Artificial Intelligence (AI) can do a lot of things, and this is why creating smart computers have become even more fascinating.

From speech and face recognition, computers in playing games better humans, autonomous cars and machines to many other things, AI has made those possible. But one of the most controversial, would be 'deepfake' videos which involve face-swapping, and the more recent 'Deep Video Portraits'.

This time, researchers from University of California, Berkeley, have created an AI that makes anyone capable of dancing.

It does this by reading someone's dance move, and copy them on to a target body.

Below is a video uploaded by Berkeley's Caroline Chan, showing the AI in action:

For this to work, the AI must first analyze videos on both a target dancer, and the source dancer.

The AI then translates the source dancer's move into moving stick figures. Then there is a subroutine that smooths the movements of the stick figures so the dancers don’t jerk about too much, and there’s also separate neural network dedicated to retracing the target’s face to ensure realism.

To get a good-quality transfer, the AI needs around 20 minutes of footage at 120 frames per second.

After that, the AI then imposes the moves of the source into the target dancer's body.

"With our framework, we create a variety of videos, enabling untrained amateurs to spin and twirl like ballerinas, perform martial arts kicks or dance as vibrantly as pop stars," the researchers wrote.

The illusion isn't perfect, and this can be seen from the waviness of the generated dance moves.

There are also limitations to the program that can’t accurately model loose fabrics, for example. This results in quite a few visual anomalies.
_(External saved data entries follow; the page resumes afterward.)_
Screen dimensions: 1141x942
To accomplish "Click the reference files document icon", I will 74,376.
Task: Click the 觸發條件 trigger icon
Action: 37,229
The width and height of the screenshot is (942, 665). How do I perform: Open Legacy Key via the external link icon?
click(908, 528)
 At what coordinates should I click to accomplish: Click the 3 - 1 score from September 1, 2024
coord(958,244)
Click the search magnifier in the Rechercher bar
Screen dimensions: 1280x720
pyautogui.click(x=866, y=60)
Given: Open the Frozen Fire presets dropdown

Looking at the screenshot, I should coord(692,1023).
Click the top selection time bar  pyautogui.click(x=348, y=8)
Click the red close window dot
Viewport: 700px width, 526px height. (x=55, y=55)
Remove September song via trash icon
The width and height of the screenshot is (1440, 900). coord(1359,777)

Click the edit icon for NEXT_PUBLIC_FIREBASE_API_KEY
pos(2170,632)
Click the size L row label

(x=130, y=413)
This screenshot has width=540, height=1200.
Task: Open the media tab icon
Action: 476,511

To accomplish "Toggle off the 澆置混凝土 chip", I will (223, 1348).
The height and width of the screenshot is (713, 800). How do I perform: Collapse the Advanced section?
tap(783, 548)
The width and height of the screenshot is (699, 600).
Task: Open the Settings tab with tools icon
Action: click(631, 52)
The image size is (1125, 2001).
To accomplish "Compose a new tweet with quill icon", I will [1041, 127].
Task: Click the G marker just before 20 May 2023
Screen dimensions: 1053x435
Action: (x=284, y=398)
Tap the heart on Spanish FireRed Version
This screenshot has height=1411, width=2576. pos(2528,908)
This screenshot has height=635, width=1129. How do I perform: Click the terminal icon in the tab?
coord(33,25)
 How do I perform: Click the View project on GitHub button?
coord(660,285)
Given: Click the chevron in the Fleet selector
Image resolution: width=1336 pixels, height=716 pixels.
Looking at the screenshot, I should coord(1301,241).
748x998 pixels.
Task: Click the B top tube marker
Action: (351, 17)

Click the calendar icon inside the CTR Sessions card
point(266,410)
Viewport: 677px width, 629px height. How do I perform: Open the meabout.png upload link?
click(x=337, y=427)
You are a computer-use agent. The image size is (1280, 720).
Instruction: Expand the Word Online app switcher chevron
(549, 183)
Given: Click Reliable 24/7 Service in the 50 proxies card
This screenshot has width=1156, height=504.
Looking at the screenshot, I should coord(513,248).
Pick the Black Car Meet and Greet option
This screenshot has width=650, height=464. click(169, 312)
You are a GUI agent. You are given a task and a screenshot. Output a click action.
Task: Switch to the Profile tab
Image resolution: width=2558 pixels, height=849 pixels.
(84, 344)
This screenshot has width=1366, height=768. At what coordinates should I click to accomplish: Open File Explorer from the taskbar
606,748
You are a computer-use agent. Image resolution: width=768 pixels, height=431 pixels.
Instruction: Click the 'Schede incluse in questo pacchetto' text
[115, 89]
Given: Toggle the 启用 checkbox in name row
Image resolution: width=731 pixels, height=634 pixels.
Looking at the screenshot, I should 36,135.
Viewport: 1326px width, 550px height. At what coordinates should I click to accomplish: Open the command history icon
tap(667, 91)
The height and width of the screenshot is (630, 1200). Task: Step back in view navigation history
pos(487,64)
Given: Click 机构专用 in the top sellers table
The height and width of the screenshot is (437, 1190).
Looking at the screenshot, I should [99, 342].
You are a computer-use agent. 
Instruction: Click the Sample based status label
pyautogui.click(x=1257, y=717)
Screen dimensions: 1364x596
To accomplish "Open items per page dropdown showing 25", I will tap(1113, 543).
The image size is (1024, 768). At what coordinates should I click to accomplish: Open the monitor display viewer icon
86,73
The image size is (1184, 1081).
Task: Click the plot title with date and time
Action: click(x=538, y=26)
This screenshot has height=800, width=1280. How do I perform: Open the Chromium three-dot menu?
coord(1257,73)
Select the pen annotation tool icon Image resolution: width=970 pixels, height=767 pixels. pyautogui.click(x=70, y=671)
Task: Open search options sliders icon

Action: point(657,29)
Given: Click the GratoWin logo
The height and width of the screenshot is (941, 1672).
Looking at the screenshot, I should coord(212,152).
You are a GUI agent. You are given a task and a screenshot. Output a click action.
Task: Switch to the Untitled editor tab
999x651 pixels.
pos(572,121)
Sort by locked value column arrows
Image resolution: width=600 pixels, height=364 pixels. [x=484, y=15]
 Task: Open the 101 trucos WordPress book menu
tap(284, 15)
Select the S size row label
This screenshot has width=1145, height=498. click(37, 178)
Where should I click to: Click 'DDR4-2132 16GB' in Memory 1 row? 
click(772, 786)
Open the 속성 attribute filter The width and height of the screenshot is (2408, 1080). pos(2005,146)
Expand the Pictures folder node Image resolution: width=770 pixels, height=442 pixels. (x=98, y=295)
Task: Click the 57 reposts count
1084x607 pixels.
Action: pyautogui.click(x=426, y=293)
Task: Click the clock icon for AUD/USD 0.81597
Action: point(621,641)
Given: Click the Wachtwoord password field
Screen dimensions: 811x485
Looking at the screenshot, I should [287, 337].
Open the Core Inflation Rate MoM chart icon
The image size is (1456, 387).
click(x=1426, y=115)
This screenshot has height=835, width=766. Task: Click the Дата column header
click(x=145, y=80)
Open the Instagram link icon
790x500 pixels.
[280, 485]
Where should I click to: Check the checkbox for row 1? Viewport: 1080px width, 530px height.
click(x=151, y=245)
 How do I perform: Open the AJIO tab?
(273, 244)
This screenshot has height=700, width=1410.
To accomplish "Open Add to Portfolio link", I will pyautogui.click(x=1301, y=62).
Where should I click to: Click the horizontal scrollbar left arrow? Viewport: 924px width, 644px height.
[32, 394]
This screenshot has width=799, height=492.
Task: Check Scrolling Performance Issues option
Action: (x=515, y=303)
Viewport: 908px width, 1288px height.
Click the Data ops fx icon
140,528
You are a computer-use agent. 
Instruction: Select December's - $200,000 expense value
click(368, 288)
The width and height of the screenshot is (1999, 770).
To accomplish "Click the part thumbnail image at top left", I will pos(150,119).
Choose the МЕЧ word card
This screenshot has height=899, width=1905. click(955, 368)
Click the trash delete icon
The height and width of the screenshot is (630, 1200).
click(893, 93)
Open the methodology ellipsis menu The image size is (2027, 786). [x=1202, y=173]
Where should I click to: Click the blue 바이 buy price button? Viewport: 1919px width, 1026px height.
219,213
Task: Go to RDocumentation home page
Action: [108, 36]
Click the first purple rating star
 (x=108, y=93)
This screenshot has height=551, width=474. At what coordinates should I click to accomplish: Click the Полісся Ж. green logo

Then there are moments where the joints of the target and source dancer don’t sync quite well, and moves that the AI couldn’t reproduce, like complex movements of the hand flipping from back to front.

But still, the researchers showed how AI can do manipulative things when trained properly.

The Berkeley team's dancing project also illustrates the rapid advancement in AI systems, and a good example of how we should really question the validity of whatever we see on the internet.

The AI is the subject of a paper titled Everybody Dance Now.